Después de haber despedido a los caciques, hizo venir a su presencia a todos los vecinos ricos del interior, y que, según los informes que había recibido, se ocupaban en varios giros industriales. Todos fueron recibidos con la mayor cordialidad y hospedados, conforme iban llegando, en la casa de Gobierno. Pasados tres o cuatro días, llamaba aparte a cada uno y procuraba informarse cuál clase de negocio era el más productivo en el pueblo de su vecindad. Al de Temax o Izamal, en donde se labran y pulen exquisitamente las maderas, le decía. «Bien, en lo sucesivo todo este negocio ha de ser por cuenta de los dos. Obre usted sin temor ni miramiento. Si se necesitan órdenes para forzar a los indios al trabajo, acuda usted a mí, que eso bastará. En cuanto a capitales, avance usted los fondos necesarios; y a la realización de cada negocio, nos liquidaremos de cuentas y reembolsaré las pérdidas si las hubiese.» Al de Valladolid, en donde se hacen tan bellas y acabadas manufacturas de algodón, como mantelería, colchas, cobertores, medias y rebozos, dirigía el mismo discurso. Al de Tihosuco, en donde se cosecha el mejor tabaco; al de Oxkutzcab, en donde hay tantos negociantes en este precioso artículo; al de Tekax, en donde se están haciendo algunos ensayos sobre la caña dulce y el café; al de Chemax, Tixkokob y Homún, que tanto se distinguen en la provincia por la manufactura de hamacas ; al de Hunucmá, Conkal, etcétera, emporios de las obras riquísimas del henequén; al de Champoton y Laguna, minas inagotables del útil y valioso palo de Campeche ; al de Tabasco, cuya provincia depende de la Capitanía General de Yucatán y en donde se cosecha el precioso cacao con que se hace el chocolate; al plantador de cebollas de Ixil, al traficante en pieles de Abalá, a los cosecheros del camino real, a todos, en fin, dirigía idéntica intimación. Y aquellos, por no granjearse la mala voluntad del Gobernador, sacrificaban sus capitales, su industria, su trabajo personal, para partir los aprovechamientos con un extraño que no contribuía con cosa alguna, y que era bien seguro no reembolsaría, como no reembolsó jamás, ni un solo maravedí de los quebrantos sufridos.

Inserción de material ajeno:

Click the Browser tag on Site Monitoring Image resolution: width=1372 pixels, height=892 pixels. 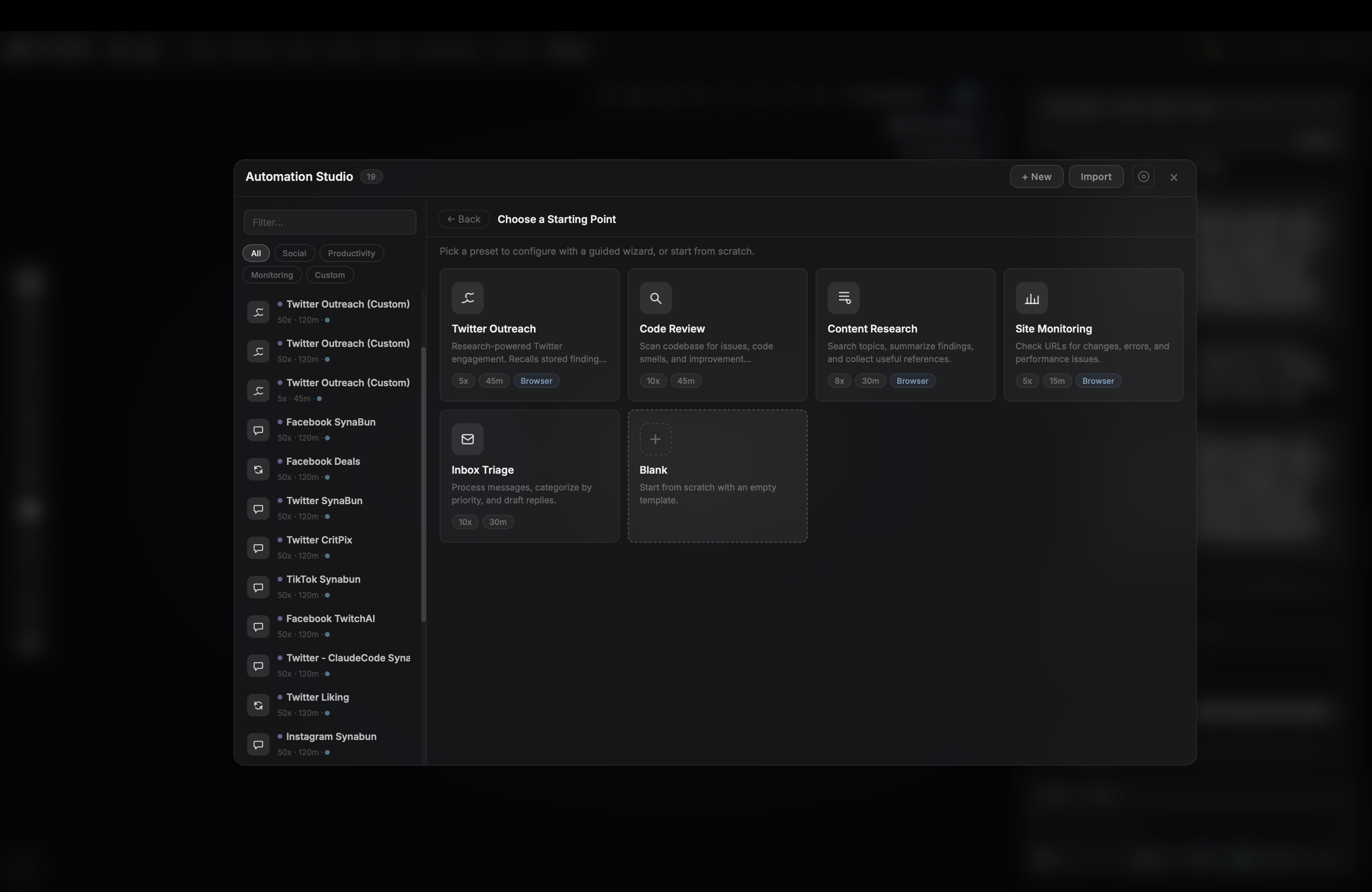point(1098,380)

— ¡Válganos Dios! ¡Qué artificios tan diabólicos!

— En una palabra —continuó el jesuita—, en donde quiera que el ojo fino y perspicaz del sórdido y avariento mandarín descubrió la más pequeña e imperceptible veta que explotar, allí se le vio aplicarse con una tenacidad vehemente, hasta aprovecharse de lo más mezquinamente productivo. Porque así como todo esto era el Conde de Peñalva.

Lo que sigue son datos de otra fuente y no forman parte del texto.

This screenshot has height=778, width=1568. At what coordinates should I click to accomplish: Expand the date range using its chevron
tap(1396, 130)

— Apenas creyera que un hombre joven todavía y educado en una escuela de disipación pudiera abrigar tan profundamente una pasión que sólo se atribuye a hombres ya entrados en edad —observó Don Luis.

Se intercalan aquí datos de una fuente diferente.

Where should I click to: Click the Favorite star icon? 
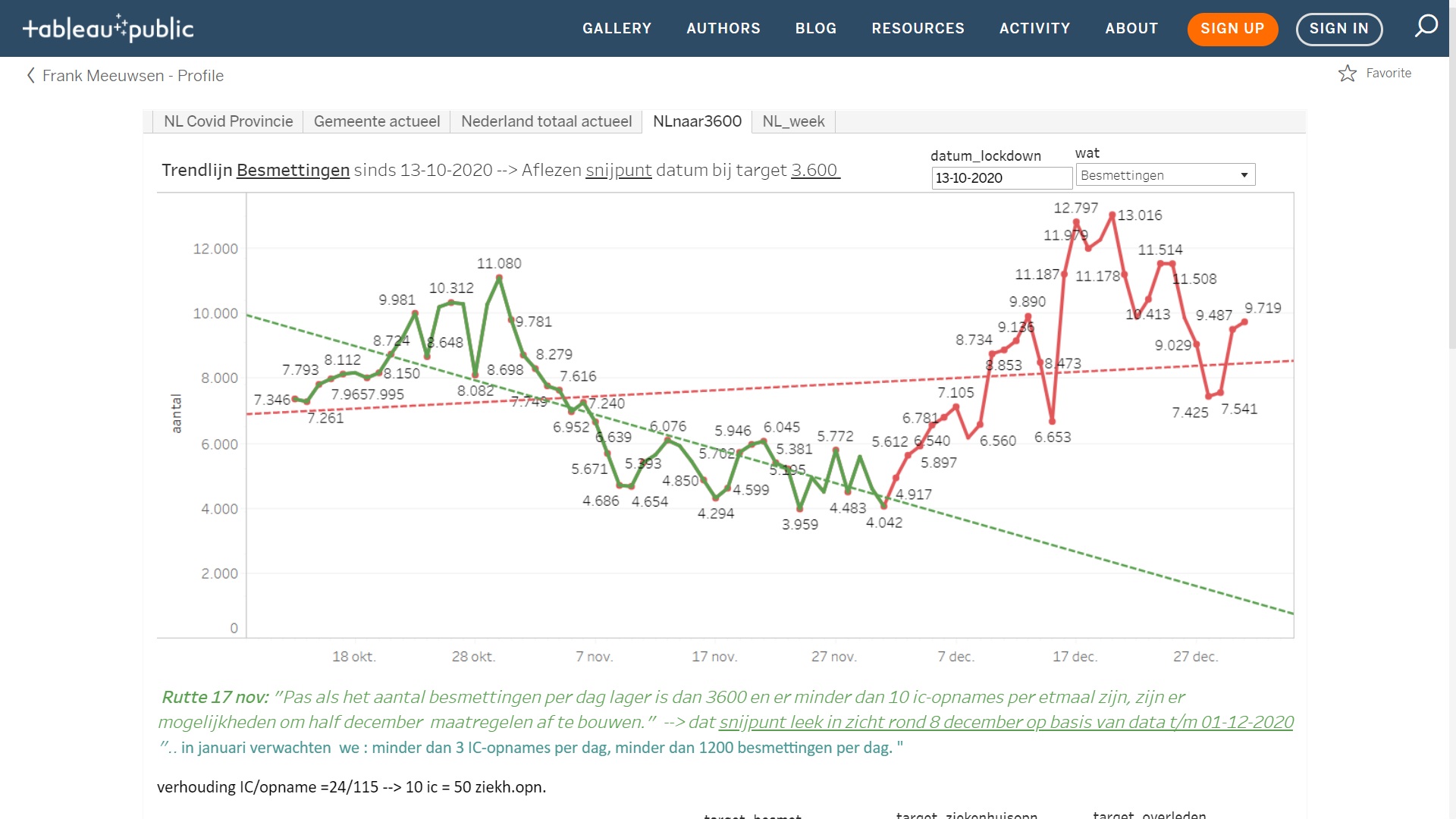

— Todo, hijo mío, era monstruoso en el Conde de Peñalva. Sus vicios y sus pasiones. Y para que apareciese de todo punto como un ser excepcional, la gallardía de su figura, según te he dicho, el sonido de su voz, sus miradas, sus ademanes, eran atractivos. Su presencia en Yucatán ha sido la mayor calamidad que ha caído sobre esa infortunada provincia.